It's fascinating to imagine this event from Peter's perspective. You're cleaning things up after a long, discouraging night of fishing with your partners. You're a little frustrated and a little worried, because if there are no fish there's no income. You work with the others to meticulously clean your equipment and deep down you're racking your brains to figure out what you should be doing different next time. A hubbub down the shoreline begins to intrude into your thoughts -- a crowd, and it's coming this way. Jesus emerges and, presumptuous, steps right into your boat! Then he asks you to push him out a few feet into the water, as the unruly crowd won't even give him a few feet of space. So you, maybe grumbling a bit under your breath, get into the boat. Jesus sits down, like any sensible person does in a boat, but also like a rabbi preparing to teach. And you're stuck. You sit there listening to his teaching, as long as he cares to go on. You're a captive audience. When Jesus finally finishes his teaching, he starts giving you fishing advice, and it's contrary to what you know to be good fishing practice. You don't find fish in deep water, and the nets won't enclose them that way! But you don't want to look impious or rude, so after a couple objections you play along. And suddenly a barren night's work becomes boat-filling fruitful. At that point, with nets at their tearing point and fish flopping all over your feet and the gunwales getting dangerously close to the water, you realize that this teacher is more than you imagined. God is up to something here, and you've been invited into the middle of it.
Suddenly Peter sees, really sees, Jesus, and he falls to his knees there in the pile of fish.
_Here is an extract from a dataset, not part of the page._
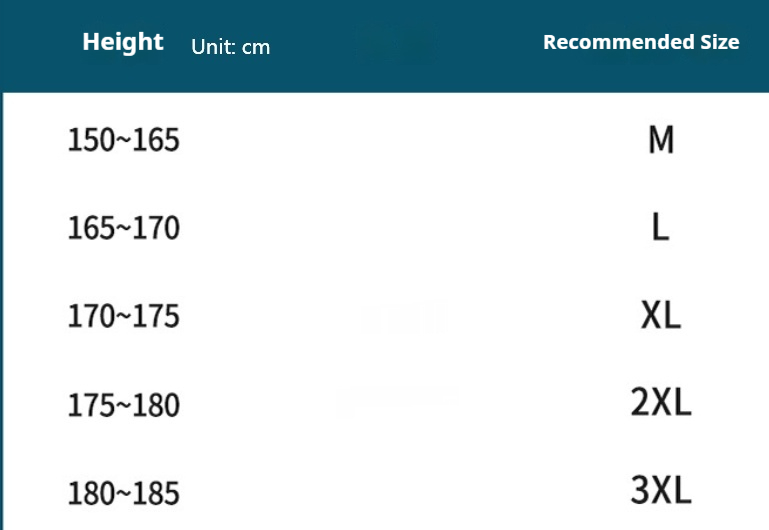The width and height of the screenshot is (769, 530).
Task: Select the 170~175 height range
Action: (124, 316)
Jesus recognizes a heart ready to receive his call, and he tells Peter he'll be fishing for people from now on.
A couple observations. First, Jesus very often shows up in your work. He often shows up in that moment when your good, meaningful work has become frustrating, when it feels unproductive and barren. He takes the tools of your work and he turns them just a little to use them, even temporarily, for his ends, and he invites you along. You find yourself in that moment focused in a new way on Jesus, and your understanding of him and his purposes grows.
Second, Peter narrowly missed a great danger. He could have been so stuck in his own frustration and fear that he missed an invitation to a greater life. When Jesus invites us to step out into something larger than what we've known in the past, very often our vision is too small and we completely miss the opportunity. Peter complains, he objects, but he is in the end obedient to Jesus -- both in the initial, small thing of pushing his boat out as Jesus requests, and then in the call to leave his nets and all they represented -- income, security, a niche in the local community, even family -- and follow Jesus for the sake of a greater adventure.
Third, this is not the first time Peter's been close to Jesus. Remember, Jesus healed Peter's mother-in-law from a fever. Jesus doesn't expect you out of the blue to drop everything. Can you look back and see how he has prepared you, how he has planted his love and his identity and his power in your life? Can you see where the seeds of this call have been dropped earlier so that when it comes, you've been given this preparatory grace?
Finally, Jesus speaks Peter's language. The great move of Jesus' incarnation is what theologians call "kenosis." It means "emptying" (see Philippians 2) and it's what God the Son, 2nd person of the Trinity, did to become Jesus of Nazareth, a human being who could sit in Peter's boat. In a tiny way, we see Jesus do this same kind of stepping down again and again: he frames himself and his call to Peter in terms Peter can understand. He doesn't sit down and give Peter a philosophy / theology class there on the shore; instead he reduces a life-transformation down to terms Peter can receive. Jesus knows that Peter will expand into greater truth, greater understanding, as he follows. Jesus does the very same thing with us.